A Method for Triggering Surface Modes by Bubble Coalescence

Acoustically driven microbubbles find numerous applications in the biomedical field (targeted drug delivery or blood-brain barrier opening for instance) and in engineering (surface cleaning or sonochemistry). In most cases only spherically oscillating bubbles are considered in these techniques. However, bubbles exhibiting surface modes can lead to additional effects (enhanced micromixing amongst others), and are scarcely investigated (mainly due to positional and growing surface instabilities). We present an experimental setup which allows the triggering and control of surface modes of free bubbles. As opposed to earlier studies which are based on short-time exposure to ultrasound waves [1] or an amplitude modulated pressure field [2], we obtain bubbles with steady-state surface modes. The experimental procedure consists of the following steps: (i) An acoustic field is induced in a water tank by a transducer. The driving frequency is chosen as to create an acoustic standing wave inside the tank. (ii) A bubble is nucleated by a short focused laser pulse. Our bubbles are all below resonance size and are hence driven towards a pressure antinode due to primary Bjerknes forces. (iii) By nucleating a second bubble, the two bubbles will coalesce due to primary Bjerknes forces and mutual attraction by secondary Bjerknes forces.

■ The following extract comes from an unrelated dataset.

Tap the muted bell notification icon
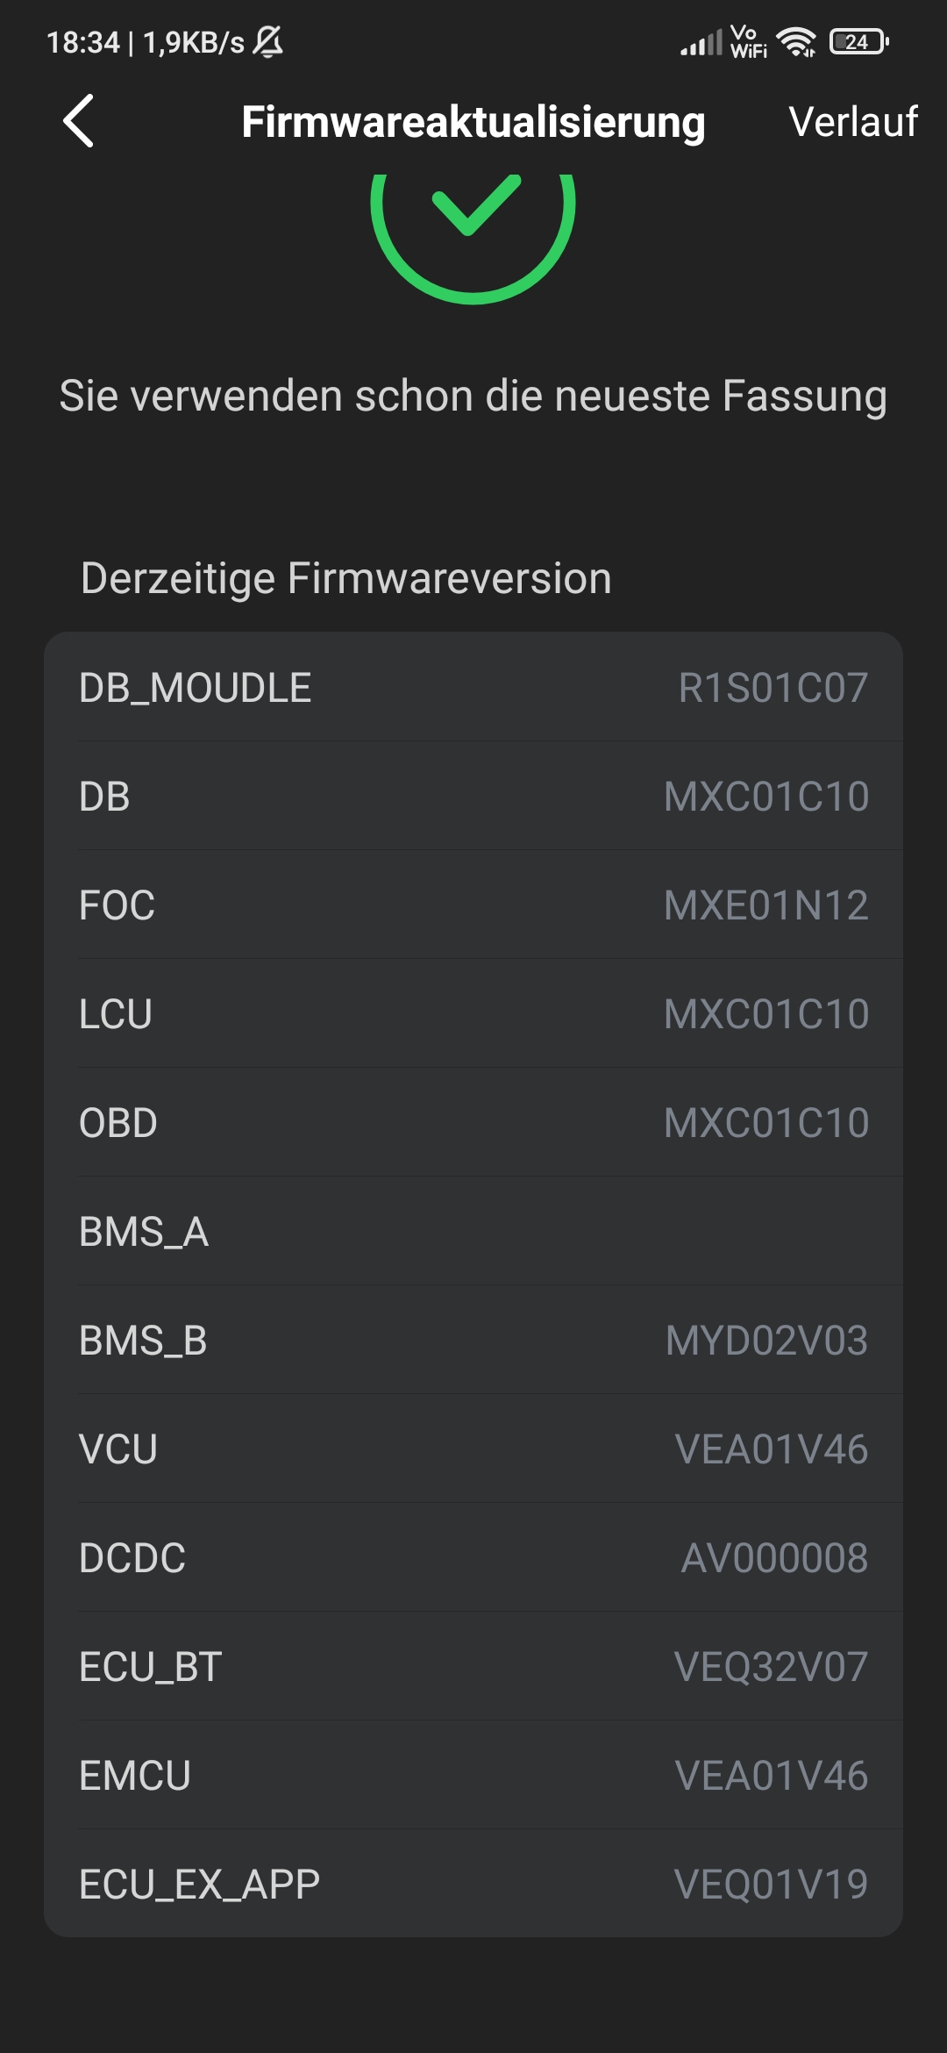This screenshot has width=947, height=2053. (x=268, y=41)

The coalescence leads to a single, initially deformed bubble. By choosing the appropriate set of acoustic pressure and bubble size, a desired surface mode can be triggered. Additionally, we observed that the trajectory of the coalescing bubbles will define the orientation of the axis of symmetry. In sum, coalescence is a fast method to induce surface modes in free acoustically driven bubbles.